Norris Lo Chuk-lam
The bird flu scare in the mainland has had no visible negative impact on local tourism-yet.
Alex Tsang Sun-wa, a director of a local travel agency played down the effect of the recent bird flu warnings would have on tourism trends.
“This is different from the period during the SARS outbreak as Hong Kong is not directly affected by the disease this time,” he said.
He explained the dominant source of tourists for the city remained the mainland travellers who did not seem to express any concern over the disease.
He added the government had carried out a number of infection-prevention measures such as improving hygiene including that of tour buses, and body temperature checks of travellers upon arrival.
A local tour guide Sky Lip Bai-yat however disagreed and insisted the bird flu alarm would seriously affect local tourism.
“Bird flu is going to drop the number of tourists and the business is going to be miserable,” he said.
He added many tour guides showed dissatisfaction with their jobs and were worried the recent bird flu panic would hit hard on the slowly recovering industry.
“Huge workload and low pay make tour guides think they are only cheap labour, so they are not willing to make any improvement,” he said.

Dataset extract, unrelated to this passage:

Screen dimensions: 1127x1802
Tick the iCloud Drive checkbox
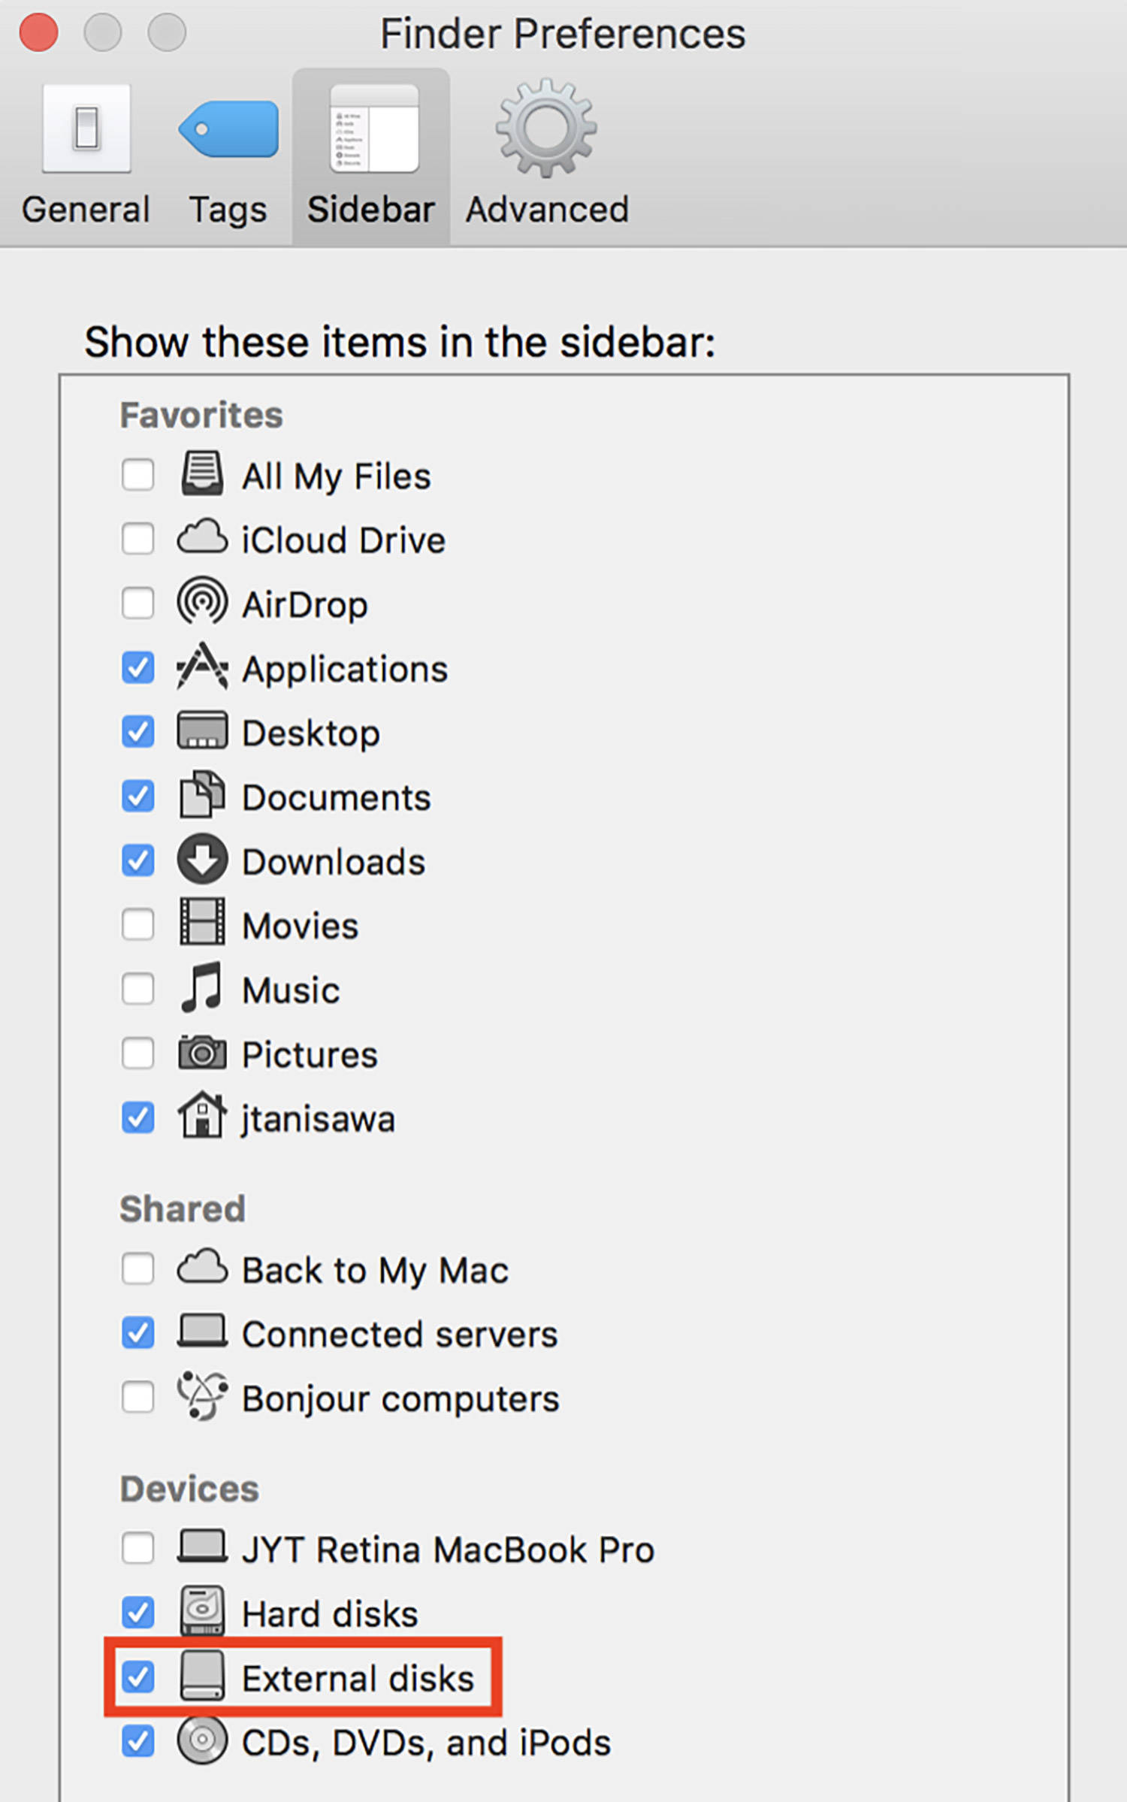pos(138,539)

Mr Lip said many tour guides'salary had started to shrink two years ago when many cheap daily tours were offered.
Yet the small operations had failed to keep everyone going and some had closed down. “Those trips cost as cheap as $60 [each], which many tour agencies found difficult to run.”
He said a significant number of tour guides had switched to work freelance and their income had dropped by almost half.

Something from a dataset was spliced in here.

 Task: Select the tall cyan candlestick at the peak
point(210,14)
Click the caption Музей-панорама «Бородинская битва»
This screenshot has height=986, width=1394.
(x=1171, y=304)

“At the peak, a guide could earn $600 a day but the pay has now dropped to $400, sometimes around $300 only. Some of us have decided to quit.”
Local tourism businesses have been in the doldrums since the SARS attack in 2003. While some smaller travel agencies have since shut down, many more have been fighting on.
“So if bird flu breaks out, the travel agencies will find extremely hard to survive,” Mr Lip said.